I am trying to run a Random Forest Model and was running into memory issues. I was able to work around this by exporting and importing but now I am getting the following error. I have broken the scripts up so this is the second script that include the large composite image I created that I want to classify.
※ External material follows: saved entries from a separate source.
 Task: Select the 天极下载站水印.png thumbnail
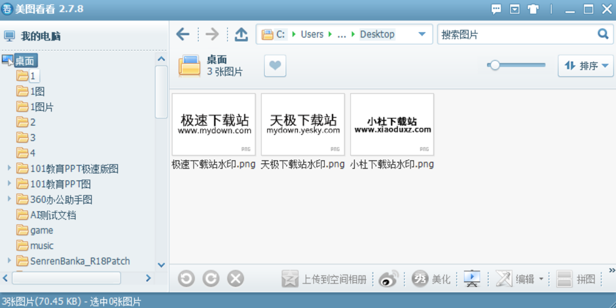(x=303, y=125)
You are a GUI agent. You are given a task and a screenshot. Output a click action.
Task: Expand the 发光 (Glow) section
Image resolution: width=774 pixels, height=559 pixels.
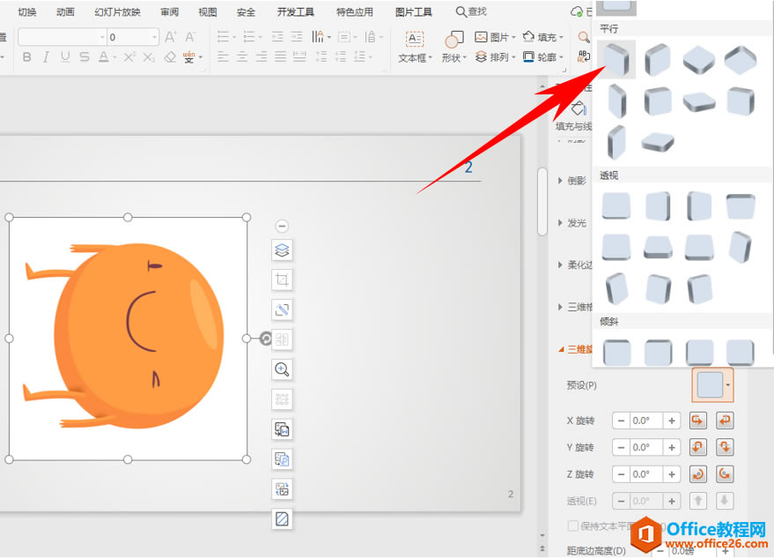[x=574, y=223]
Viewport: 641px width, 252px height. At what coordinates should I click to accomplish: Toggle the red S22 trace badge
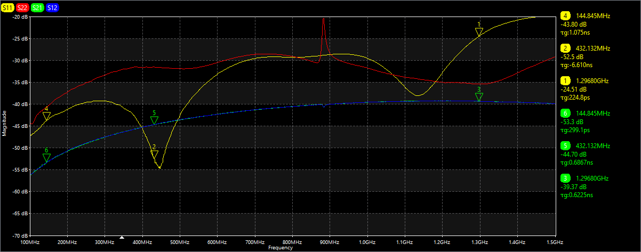pos(22,8)
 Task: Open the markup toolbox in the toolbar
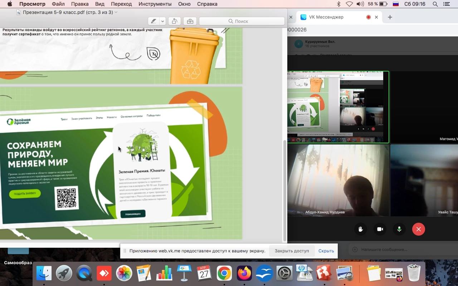[x=190, y=21]
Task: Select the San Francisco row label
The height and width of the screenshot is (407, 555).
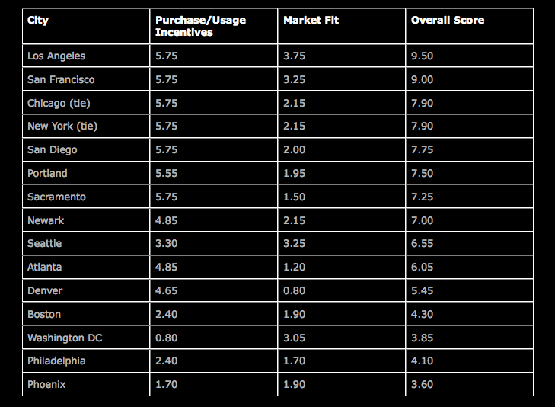Action: pos(61,79)
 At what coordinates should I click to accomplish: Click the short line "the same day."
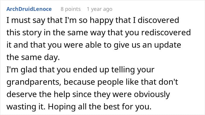pos(33,57)
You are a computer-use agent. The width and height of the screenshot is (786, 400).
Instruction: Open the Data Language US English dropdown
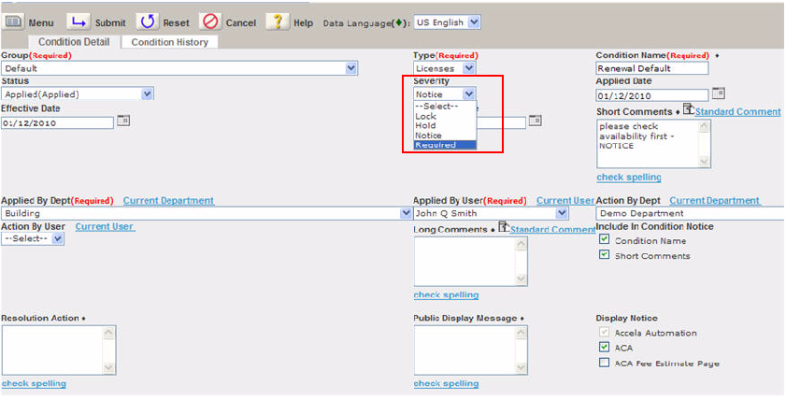(473, 21)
Any idea on the best way to convert my featurecollection into float?
Dictionary (Error)
Property 'Class' of feature '00000000000000000000_0': Invalid type.
Expected type: Float.
Actual type: String.
Actual value: 1
My script is below and also found in the link (I believe I shared my assets) https://code.earthengine.google.com/7e8fbd7eeb7486fbe3fae2e2380f1e3a:
//Step 2 Import Predictor Variable composite into this script to work around
//memory issues
//Map.addLayer(NSSentComp);
//Calculate mean and standard deviation within cluster segments
//Display NSSentComp to confirm it was exported/imported correctly
Map.addLayer(NSSentComp)
//SEGMENTATION - Set Sentinel-2 4 band mosaic for segmentation
//Set seeds for segmentation and apply softening
var seeds = ee.Algorithms.Image.Segmentation.seedGrid(36, 'hex');
var kernel = ee.Kernel.gaussian(3);
//Use RGBI and slope bands to create objects.
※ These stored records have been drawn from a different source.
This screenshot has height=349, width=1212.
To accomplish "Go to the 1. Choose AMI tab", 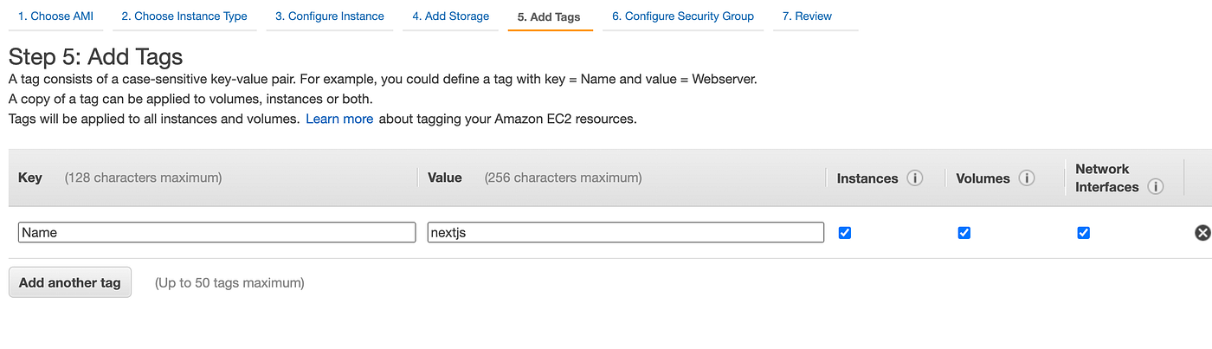I will pyautogui.click(x=55, y=16).
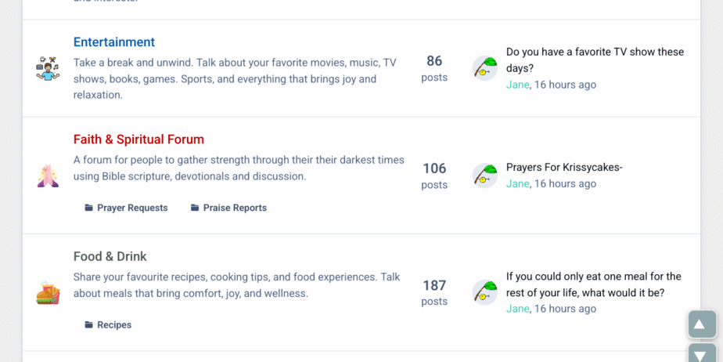View Jane's profile under Prayers For Krissycakes
This screenshot has width=723, height=362.
coord(517,183)
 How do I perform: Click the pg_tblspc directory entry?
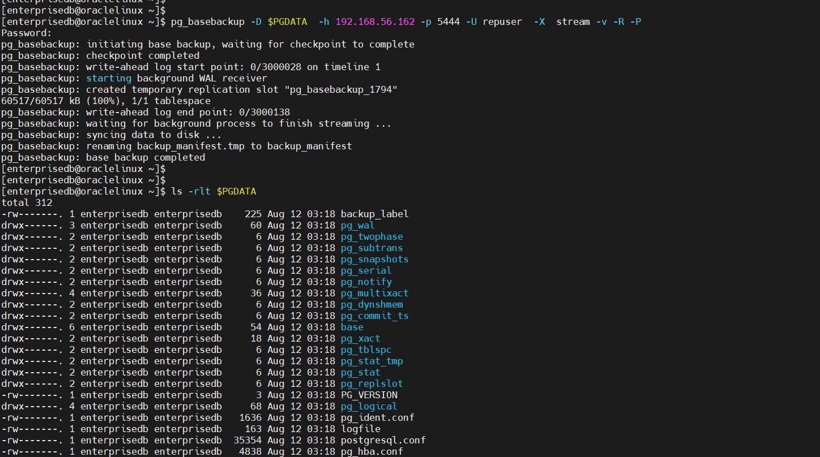point(365,350)
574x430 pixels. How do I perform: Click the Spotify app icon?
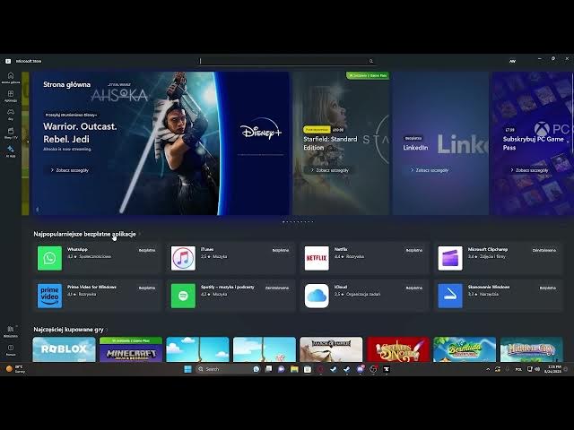pyautogui.click(x=183, y=295)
var segcomp = NSSentComp.select(['B2_median', 'B3_median', 'B4_median', 'B8_median', 'slope']).bandNames();
print(segcomp);
//Smooth the segmented image
var segcompsmoo = NSSentComp.convolve(kernel);
//Segment Sent/Slope Composite
var snic2 = ee.Algorithms.Image.Segmentation.SNIC({
image: segcompsmoo,
size:6,
compactness: 0.2,
connectivity: 4,
neighborhoodSize: 64,
seeds: seeds
}).reproject({crs: 'EPSG: 26920',
scale: 5
});
var clusters2 = snic2.select('clusters')
Map.addLayer(snic2.randomVisualizer(), null, 'clusters2', false);
print(clusters2, "clusters2")
//Calculate stats per cluster for all predictor variables calculating mean and Stdev
var allStats = NSSentComp.reduceConnectedComponents({
reducer: ee.Reducer.mean().combine({
reducer2:ee.Reducer.stdDev(),
sharedInputs:true
}),
labelBand: 'clusters2',
maxSize: 512
})
print(allStats, "allstats")
var Clusterstats = allStats;
print (Clusterstats, "Clusterstats"); //print to check bands were created as expected
//Map.addLayer(Clusterstats);
//Import training samples and train reduced image above
var trainVector = ee.FeatureCollection ('projects/ee-jrgallop/assets/RFTrainingDT');
var trainPoints = Clusterstats.sampleRegions({
collection: trainVector,
scale: 5, //This is the scale we want the clusters to be processed at
tileScale: 16, //want tilesize to be large enough to contain clusters, but too large will produce memory errors
geometries: true, //adding this enables you to export to asset
});
//print(trainPoints, "trainPoints")
// Export to Asset requires the feature collection to have geometries,
Export.table.toAsset({
collection: trainPoints,
description:'trainPoints',
assetId: 'trainPoints',
});
//Split training points into training and validation
//var trainPoints = Table;
var trainPoints = trainPoints.randomColumn();
var split = 0.8;
var training = trainPoints.filter(ee.Filter.lt('random', split)); //80% training
var validation = trainPoints.filter(ee.Filter.gte('random', split)); //20% validation
//print(trainPoints)
//Train the Classifier
var predictionVar =
['B2_median_mean', 'B2_median_stdDev', 'B3_median_mean', 'B3_median_stdDev', 'B4_median_mean','B4_median_stdDev',
'B8_median_mean','B8_median_stdDev','slope_mean', 'slope_stdDev','DEV150_mean', 'DEV150_stdDev', 'DEV500_mean',
'DEV500_stdDev','DEV1000_mean', 'DEV1000_stdDev', 'WAM_mean', 'WAM_stdDev','REIP_mean', 'REIP_stdDev', 'NARI_mean',
'NARI_stdDev','NDWI_mean', 'NDWI_stdDev', 'EVI_mean', 'EVI_stdDev', 'ndvi_mean', 'ndvi_stdDev', 'CHM_mean',
'CHM_stdDev'];
var trainedRF = ee.Classifier.smileRandomForest({numberOfTrees: 100}).train({
features: training,
classProperty: 'Class', //Name of the field with the class labels
inputProperties:predictionVar
});
print (trainedRF.explain());
//Classify
var classifiedRF = Clusterstats.classify(trainedRF).float();
//Map.addLayer(classifiedRF)